For the past few years, one of the brightest real estate markets in the country has been the New York City luxury real estate market. While prices for high-end condos and other projects in New York City have increased in value considerably in recent years, it appears that the trends is declining.
While the average sales price in New York City is up about 17% compared to where it was just one year ago, the average price is heavily inflated by just a few major developments across the city. When taking that into consideration, the average price is pretty stagnant compared to other real estate markets across the country. Along with the decline in median sales price, the amount of sales is likely to slow down in the coming year. Part of this is due to the fact that interest rates are likely to rise in the next 12 months, but it is also due to the fact that many developers and sellers are taking units off the market. It seems that some sellers may choose to convert the units to rental for a few years until the pace of the market picks back up in the future.

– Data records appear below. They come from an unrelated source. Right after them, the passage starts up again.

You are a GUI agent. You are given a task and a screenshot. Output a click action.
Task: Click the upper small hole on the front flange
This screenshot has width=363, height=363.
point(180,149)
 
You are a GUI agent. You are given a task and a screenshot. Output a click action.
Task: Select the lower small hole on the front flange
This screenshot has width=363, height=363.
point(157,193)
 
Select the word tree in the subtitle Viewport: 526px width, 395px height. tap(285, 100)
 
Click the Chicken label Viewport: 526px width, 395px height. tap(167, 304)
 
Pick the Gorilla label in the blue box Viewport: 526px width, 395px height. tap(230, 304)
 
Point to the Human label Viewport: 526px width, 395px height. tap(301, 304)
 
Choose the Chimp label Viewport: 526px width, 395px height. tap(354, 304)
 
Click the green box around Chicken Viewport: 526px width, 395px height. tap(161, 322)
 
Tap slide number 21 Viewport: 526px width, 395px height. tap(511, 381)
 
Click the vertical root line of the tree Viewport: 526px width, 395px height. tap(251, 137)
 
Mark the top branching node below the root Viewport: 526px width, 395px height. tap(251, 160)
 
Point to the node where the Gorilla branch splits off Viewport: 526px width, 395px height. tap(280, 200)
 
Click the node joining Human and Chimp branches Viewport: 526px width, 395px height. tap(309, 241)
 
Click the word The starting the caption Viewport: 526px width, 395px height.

According to the chief executive at Town Residential, the main reason why property values have cooled is that sellers finally see the increases to be unrealistic and that homes that have been listed for sale for awhile will likely see price declines. The opinion from Town Residential is highly regarded as the company is considered one of the premier real estate firms in the city. Town Residential provides a number of different brokerage and leasing services to individual owners and larger corporate developers across the city.
Town Residential is also well known for its premier market research capabilities. The company spends a considerable amount of time analyzing sales in all areas of the city.